Ellis-van Creveld (EVC) syndrome is an uncommon
genetic disease that can be diagnosed at any age. It is also called dysplasia
chondroectodermal dysplasia. It is an autosomal recessive disorder caused by a
genetic anomaly located on chromosome 4p16. There is no predilection for sex;
however, history of consanguineous marriage is present in 30% cases. The
intelligence of affected patients is usually normal. Nearly half of these
patients die during childhood because of cardiopulmonary malformations. For
this reason, the life expectancy of patients with EVC is determined by the
severity of their congenital heart disease.

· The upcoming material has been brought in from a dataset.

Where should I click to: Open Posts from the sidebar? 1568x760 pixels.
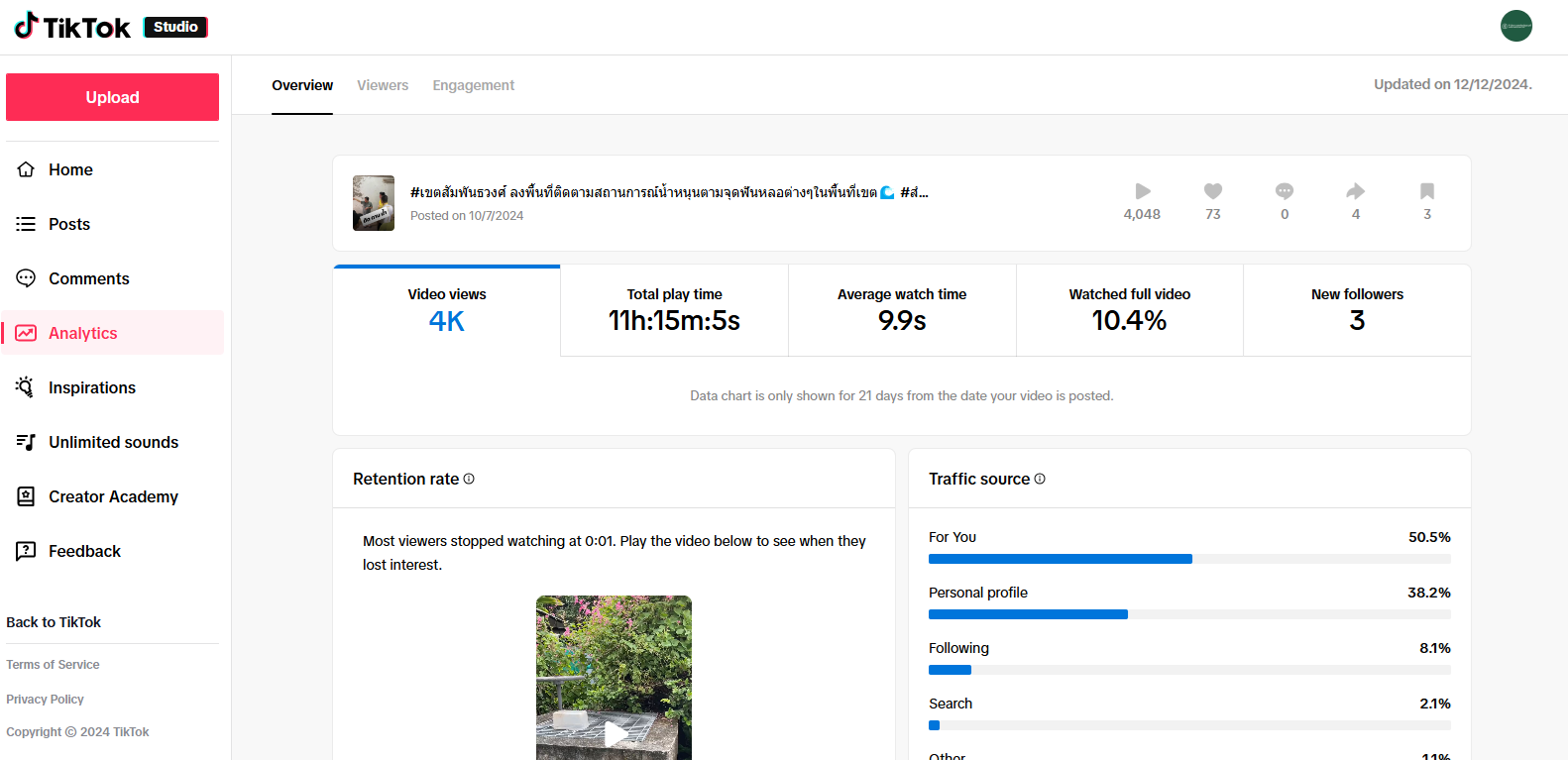[69, 224]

EVC can be diagnosed by ultrasound
from the 18th week of pregnancy onward in the prenatal period and by clinical
examination (by a tetrad of symptoms: chondroectodermal dysplasia, polydactyly,
cardiac malformations, congenital dental hypoplasia) in the postnatal period.
The oral manifestations are diverse and affect
not only the soft tissues but also the number, shape, and structure of the
teeth. The most frequent manifestation is represented by the labio-gingival
adhesions, which result in an absence of the labial buccal vestibule. The
anterior part of the lower alveolar ridge is often serrated, and the presence
of multiple labial frenula is noted. The teeth tend to be small and tapered.

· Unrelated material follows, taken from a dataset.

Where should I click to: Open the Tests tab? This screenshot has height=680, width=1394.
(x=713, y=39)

Molars may exhibit abnormal or additional cusps and sometimes enamel
hypoplasia. Congenital oligodontia in temporary and permanent teeth, the
presence of supernumerary teeth, dysmorphic natal and neonatal roots, and late
dental eruptions have also been reported. Dental care depends on each case and
requires a multidisciplinary medical team of geneticists, speech therapists,
orthopedic surgeons, cardiologists, surgical doctors, pediatricians, and dental
specialists [32-35].
Children with Congenital Heart Defects (CDH)
present defects in the walls of the heart, valves of the heart and/or the blood
vessels near the heart. The defects will be present at birth. Children with CDH
have a higher rate of cavities due to intake of sweetened medications. Children
with CDH may have Microdontia (teeth that appear abnormally small). Enamel
Hypoplasia (softening of the outermost layer of teeth) may occur in children.
Prevention is essential in managing the dental health of the child with CHD.
Scheduling the child for early professional dental examinations is recommended [36].
Tetralogy of Fallot (TOF) is the most common
cause of cyanotic heart disease. The anatomic defects comprising TOF lead to
the systemic circulation of oxygen-poor (desaturated) blood, resulting in
symptoms of cyanosis, polycythemia, and hypoxia. Untreated, most patients with
this disorder die during childhood. Children with systemic diseases such as
Tetralogy of Fallot have a higher rate of caries, poor oral hygiene, high
susceptibility to other infections and bacterial endocarditis, cyanotic mucous
membranes, and enamel hypoplasia. Primary prevention is critical, proper dental
hygiene, regular dental check-ups and the use of antibiotic prophylaxis are
particularly important, especially in high-risk patients [36-38].